The latest example is Aetna offering to pay $7.3 billion for Coventry Health Care Inc. (NYSE:CVH).
LifeHealth Pro, an insurance industry publication reported today:
Aetna, Hartford, is starting with 18 million enrollees, 437,000 Medicare Advantage enrollees, 1.2 million Medicaid enrollees, and $36 billion in projected 2012 revenue.
Coventry, Bethesda, Md., has 4 million enrollees, 253,000 Medicare Advantage enrollees, 932,000 Medicaid enrollees, and $14 billion in projected 2012 revenue.
Aetna likes Coventry’s emphasis on efficient, low-cost plans with relatively narrow provider networks, Aetna says.
Earlier this year, Cigna completed its purchase of Healthspring for $3.8 billion.
In January 2012, the Philadelphia Business Journal reported:
Cigna has completed its previously announced $4 billion acquisition of HealthSpring, a move that expands its presence in the Medicare managed-care market.
The acquisition adds more than a million individuals to Cigna’s existing 70 million members.
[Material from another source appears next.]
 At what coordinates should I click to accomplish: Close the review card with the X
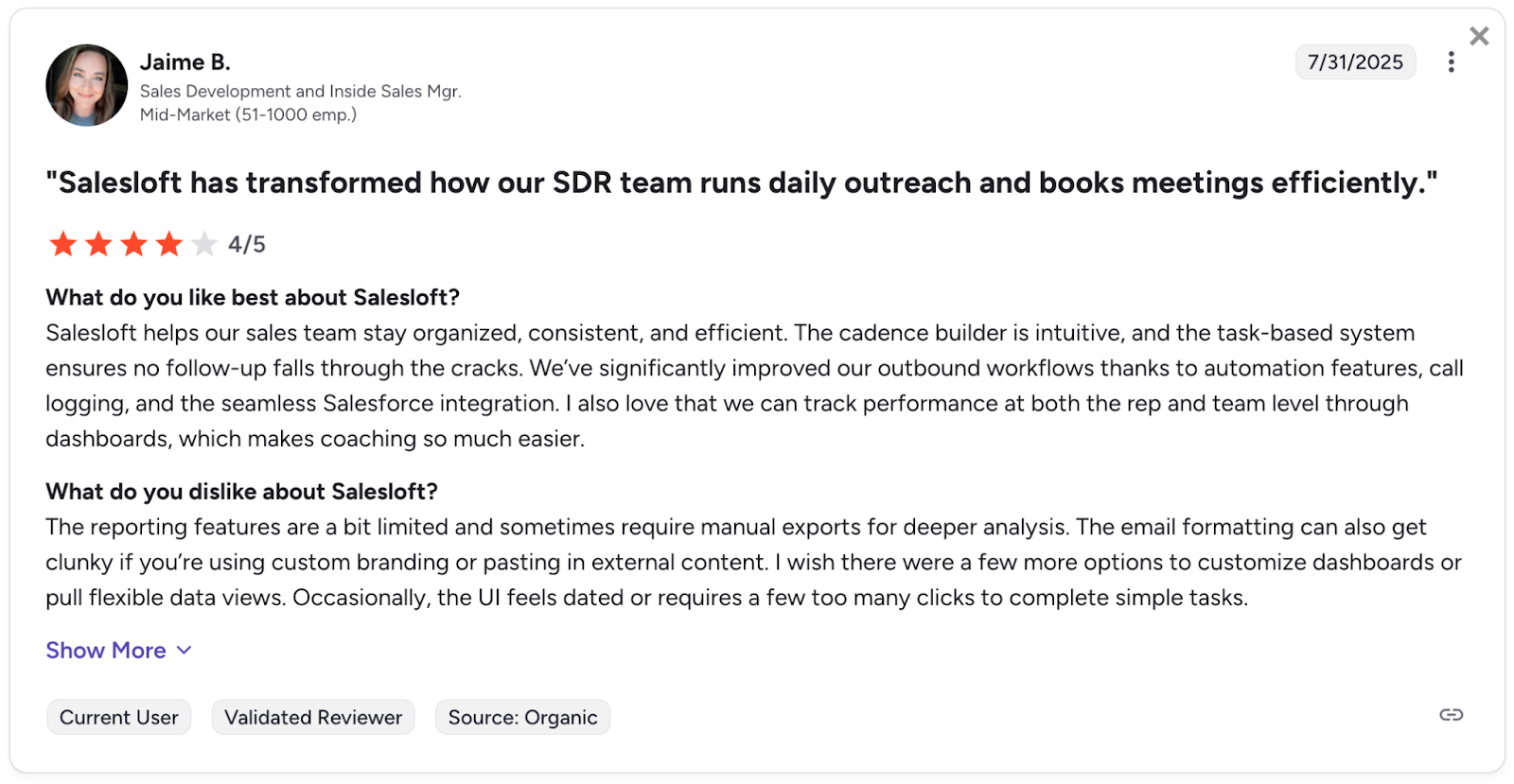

HealthSpring of Nashville, Tenn., has 340,000 Medicare Advantage members in 11 states — including Pennsylvania and New Jersey — and Washington, D.C., as well as a large, national stand-alone Medicare prescription drug business with more than 800,000 customers.
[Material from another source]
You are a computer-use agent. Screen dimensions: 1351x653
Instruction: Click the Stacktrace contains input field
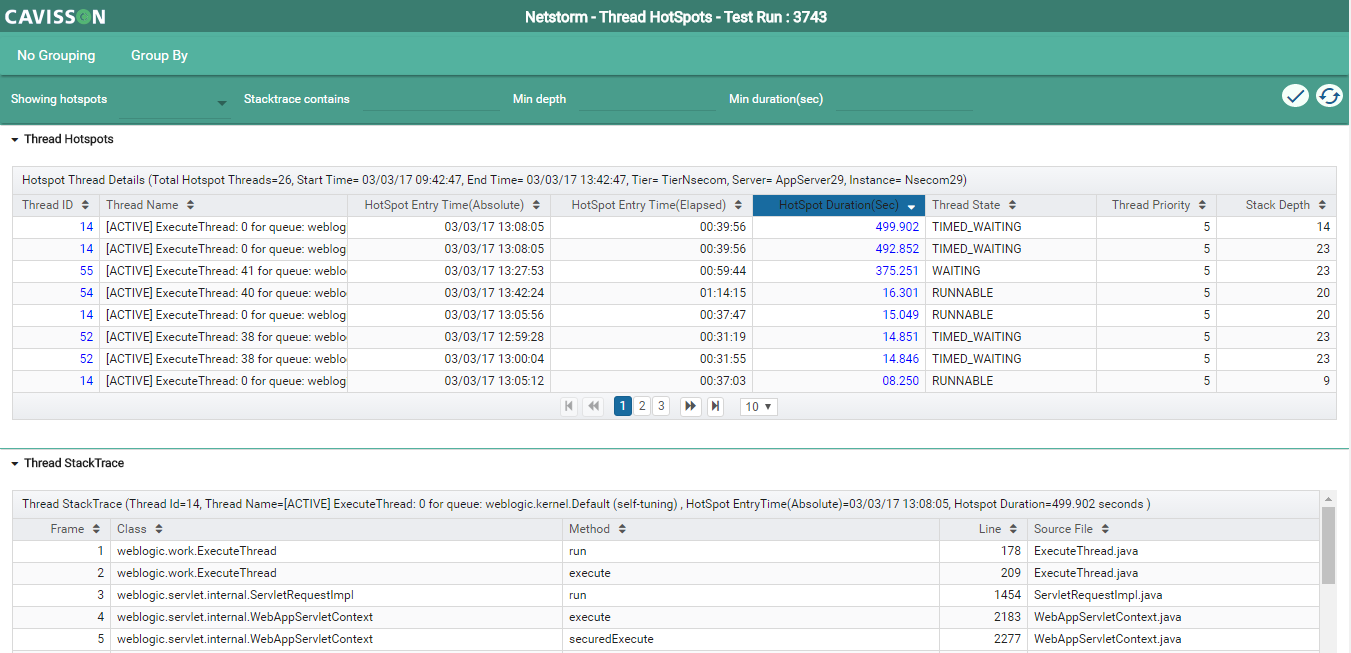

In 2010, HealthSpring paid $545 million to buy Baltimore-based Bravo Health, the Philadelphia market leader in providing managed-care plans for residents dually eligible for Medicare and Medicaid.
So insurance companies keep investing billions of dollars to expand their Medicare Advantage business – while Mitt Romney says Obamacare is killing this option for seniors. As I see it, smaller Advantage plan companies will find it difficult to find enough efficiencies to handle lower payments from Medicare. But the big players will get bigger, and they know they can still make profits with less money from Medicare.
Insurance companies like UnitedHealthcare, Cigna, Wellpoint, and Aetna seem to know that Medicare Advantage enrollment will continue to grow year by year (it’s almost 30% of all Medicare beneficiaries now). And they figure they can make profits from the billions of dollars in revenue they can get from Medicare.
FYI: In many urban areas like Phoenix and Tucson, AZ, almost 50% of Medicare beneficiaries are enrolled in Medicare Advantage. Other cities with high Medicare Advantage enrollment are: Philadelphia, Pittsburgh, Buffalo, Miami, Los Angeles.